## Data records

=== Section Start ===

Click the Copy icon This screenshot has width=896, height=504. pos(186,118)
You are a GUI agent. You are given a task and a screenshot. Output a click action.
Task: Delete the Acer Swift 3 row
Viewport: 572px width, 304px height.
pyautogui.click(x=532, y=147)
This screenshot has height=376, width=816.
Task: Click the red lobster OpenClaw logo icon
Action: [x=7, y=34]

=== Section End ===

## Directions
Go through the entries and restate each one exactly.

## Solution
Click the Copy icon This screenshot has width=896, height=504. pos(186,118)
You are a GUI agent. You are given a task and a screenshot. Output a click action.
Task: Delete the Acer Swift 3 row
Viewport: 572px width, 304px height.
pyautogui.click(x=532, y=147)
This screenshot has height=376, width=816.
Task: Click the red lobster OpenClaw logo icon
Action: [x=7, y=34]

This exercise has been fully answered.